Specimen: Fixed tissue (1:10 tissue:formalin)
Container: Sample pottle
Skin tumours and other specimens in which surgical margins are to be evaluated should be kept as intact as possible. While we understand that you may wish to incise through the deep or lateral margin in order to assess the adequacy of excision at the time of surgery, this has the disadvantage of causing the margin to retract during fixation, making assessment of the margins difficult and sometimes impossible.
- If masses are very large, accept that there may be some delay in processing while we wait for the specimen to fix.

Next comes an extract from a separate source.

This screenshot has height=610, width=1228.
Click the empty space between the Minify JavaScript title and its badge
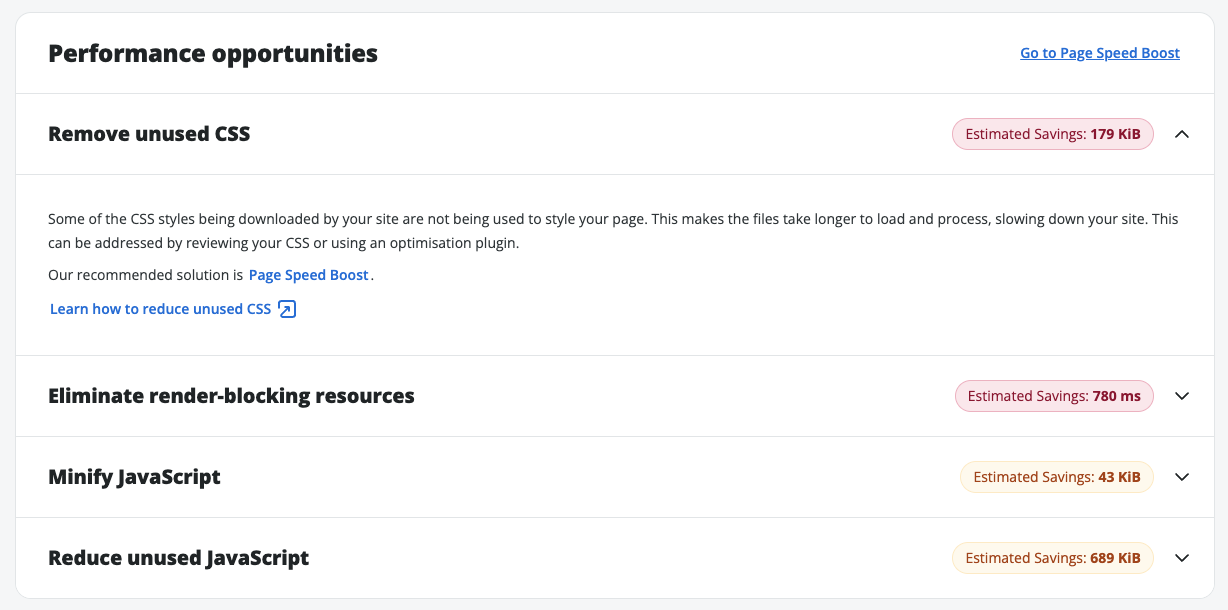[590, 477]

- Certain sites require special approaches. For example, with splenic masses the most diagnostic site to sample is the margin between the mass and apparently normal spleen, since the centre is usually composed of blood. On the converse, the centre of lytic bone lesions should be sampled rather than the periphery, which might just be reactive bone.
- Be careful not to crush the specimen with either your fingers or forceps.

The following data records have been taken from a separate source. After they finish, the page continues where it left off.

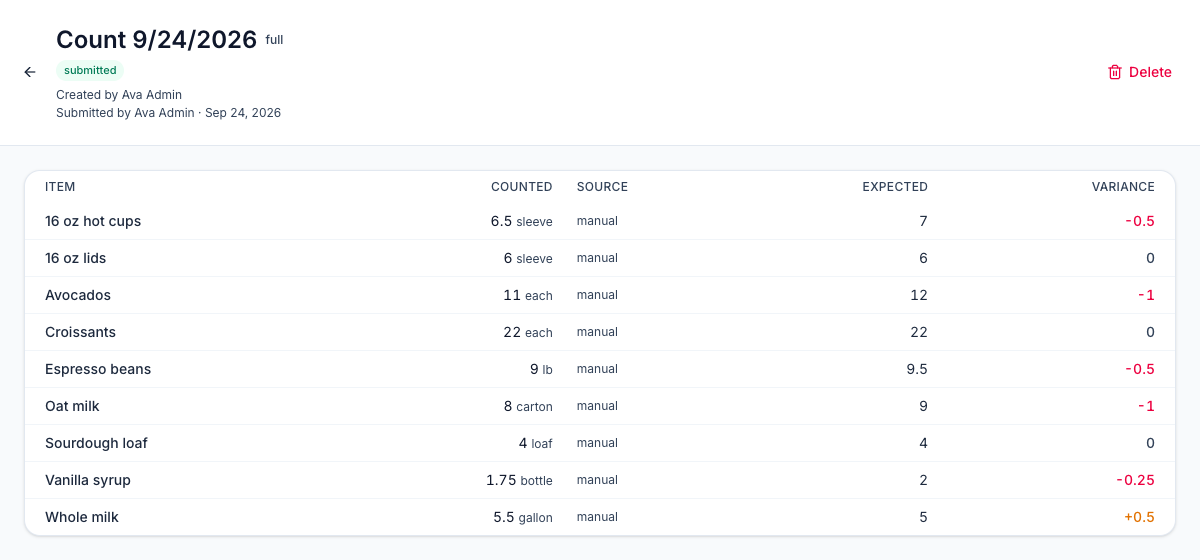Select the 16 oz lids item
Screen dimensions: 1200x560
(x=76, y=258)
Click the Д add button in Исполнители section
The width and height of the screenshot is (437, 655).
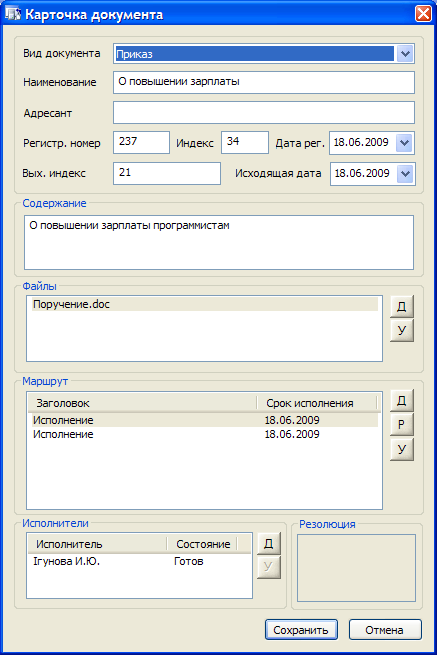click(269, 543)
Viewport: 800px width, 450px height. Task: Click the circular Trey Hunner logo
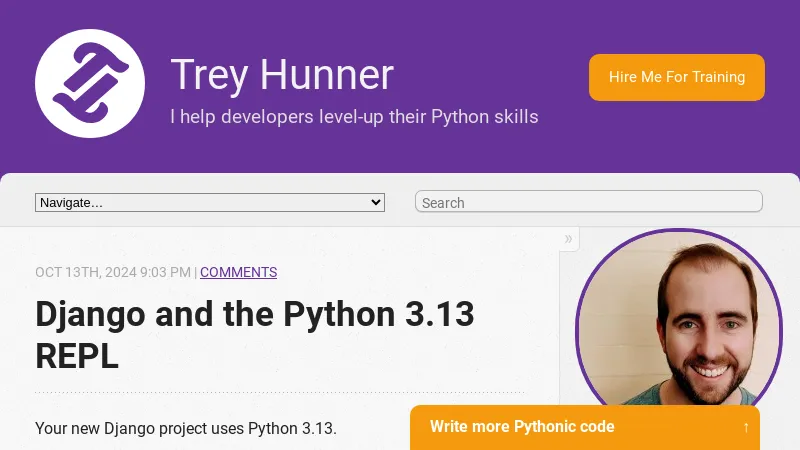[90, 83]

- You may use sutures or non-water-soluble inks to identify the margins. Allow the specimen to dry slightly or blot with tissue paper, gently apply ink sparingly over the entire surgical margins (avoiding any area you have sliced into) and blot the ink dry before placing the sample in formalin.
- Under no circumstances should needles be used to identify specimens or to fix specimens to cardboard to keep them straight. If you wish to orientate a specimen, use sutures to tie to cardboard if required, or just allow the specimen to dry slightly on cardboard over 30-60 seconds before putting it all in formalin.

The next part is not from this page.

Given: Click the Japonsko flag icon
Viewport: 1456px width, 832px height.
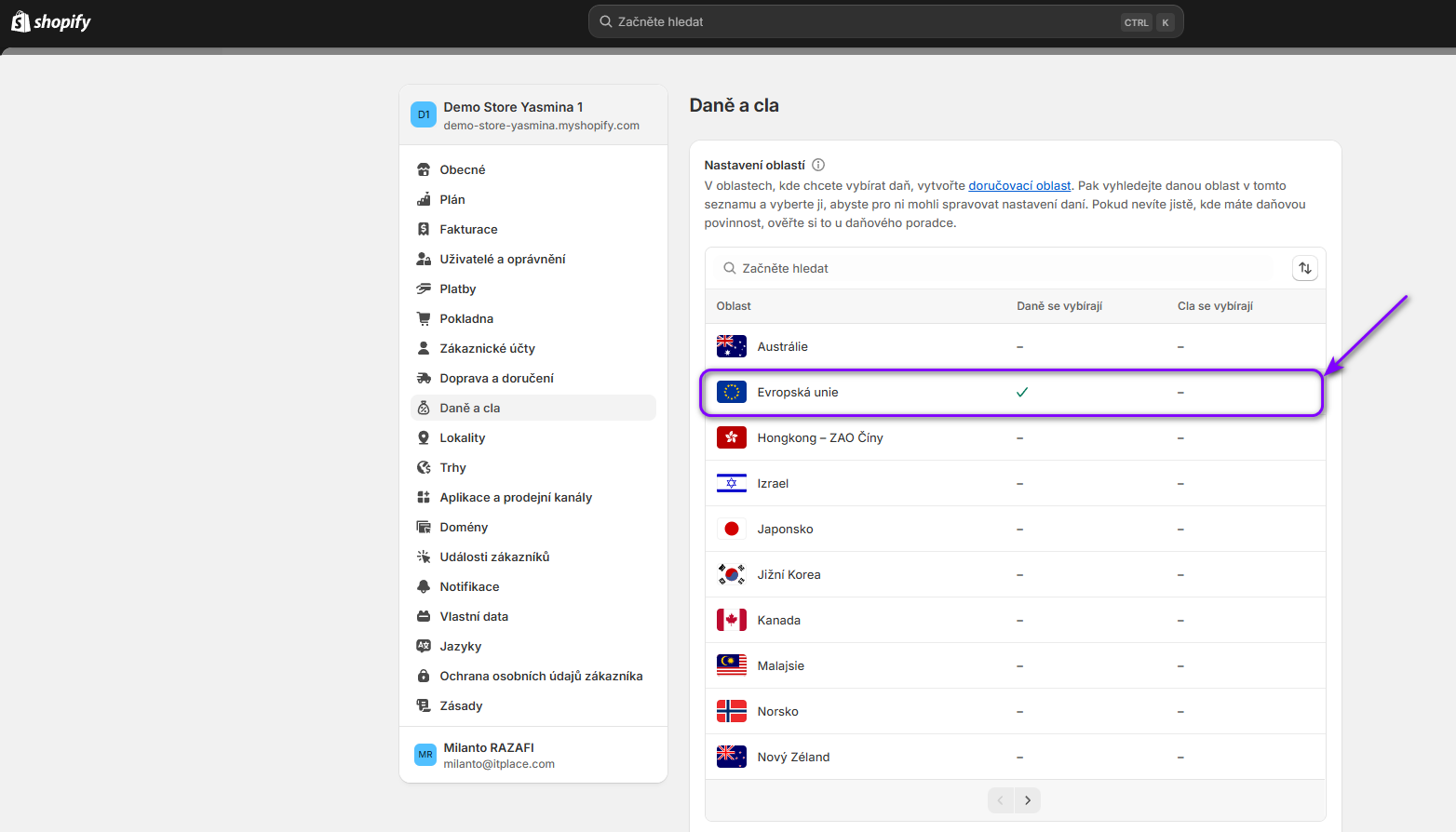Looking at the screenshot, I should 731,529.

- When submitting several lumps, place them in separate jars and label appropriately according to site; or alternatively, make sure they are clearly marked in some other way (e.g. sutures/ink) so that any specimens that have dirty margins can be identified. Otherwise if one is incompletely excised, you may not know at which site to perform further surgery.
- Do not squeeze samples into containers. Once fixed, they become firm and may be impossible to remove without cutting the specimen or the container.
Special handling/shipping requirements:
All samples must be shipped in leak-proof, sealed containers with appropriate labelling (i.e. UN number). Sample containers and shipping materials can be ordered from your local Gribbles Veterinary laboratory. For more information, see Histopathology – General Information
Comparison with other related tests: See – Skin Disease Investigations – Histopathology.